- _Written task_
In the items below, change every "agent" to "assistant" and leave all other text unchanged. Reproduce the items without the pictures.

- _Record excerpts_
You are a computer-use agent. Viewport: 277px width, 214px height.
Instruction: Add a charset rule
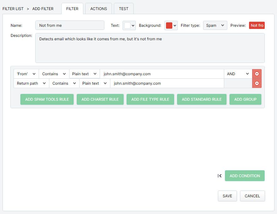100,99
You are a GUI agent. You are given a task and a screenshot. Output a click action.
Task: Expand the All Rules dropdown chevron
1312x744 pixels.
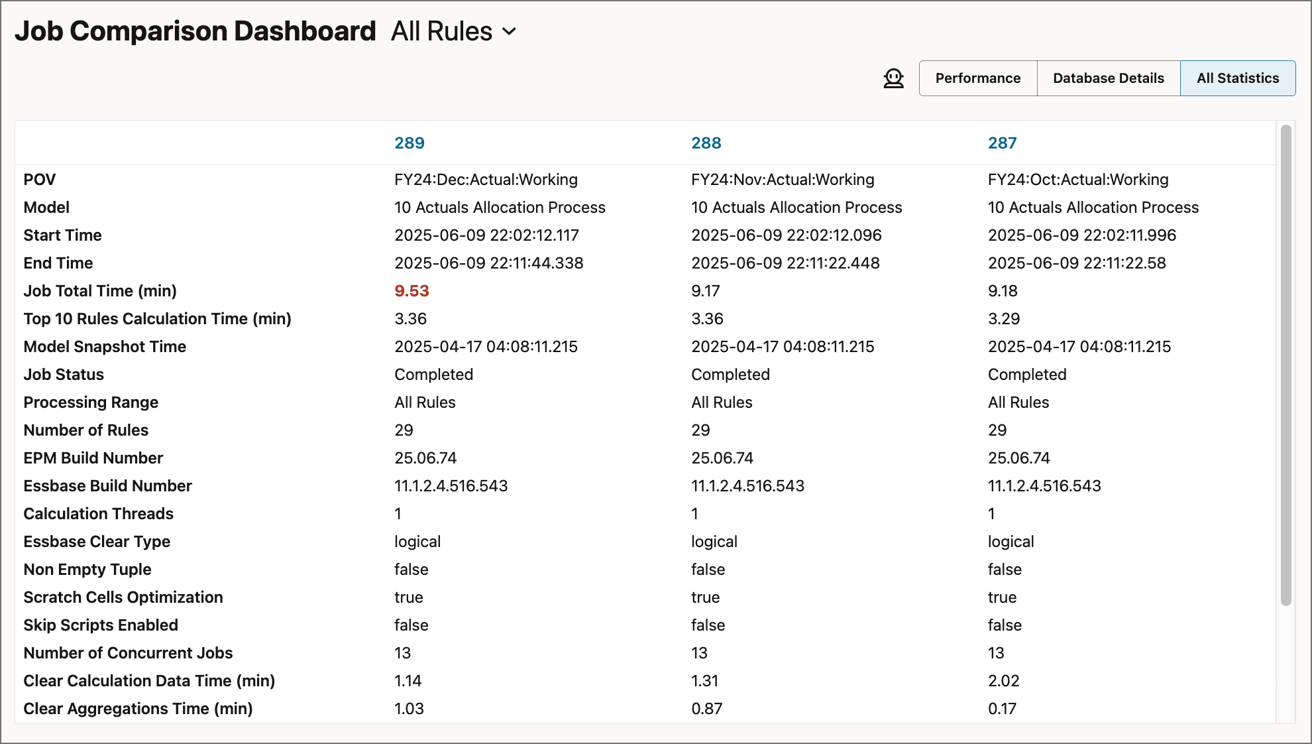pyautogui.click(x=509, y=31)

- _Worked solution_
You are a computer-use assistant. Viewport: 277px width, 214px height.
Instruction: Add a charset rule
100,99
You are a GUI assistant. You are given a task and a screenshot. Output a click action.
Task: Expand the All Rules dropdown chevron
1312x744 pixels.
pyautogui.click(x=509, y=31)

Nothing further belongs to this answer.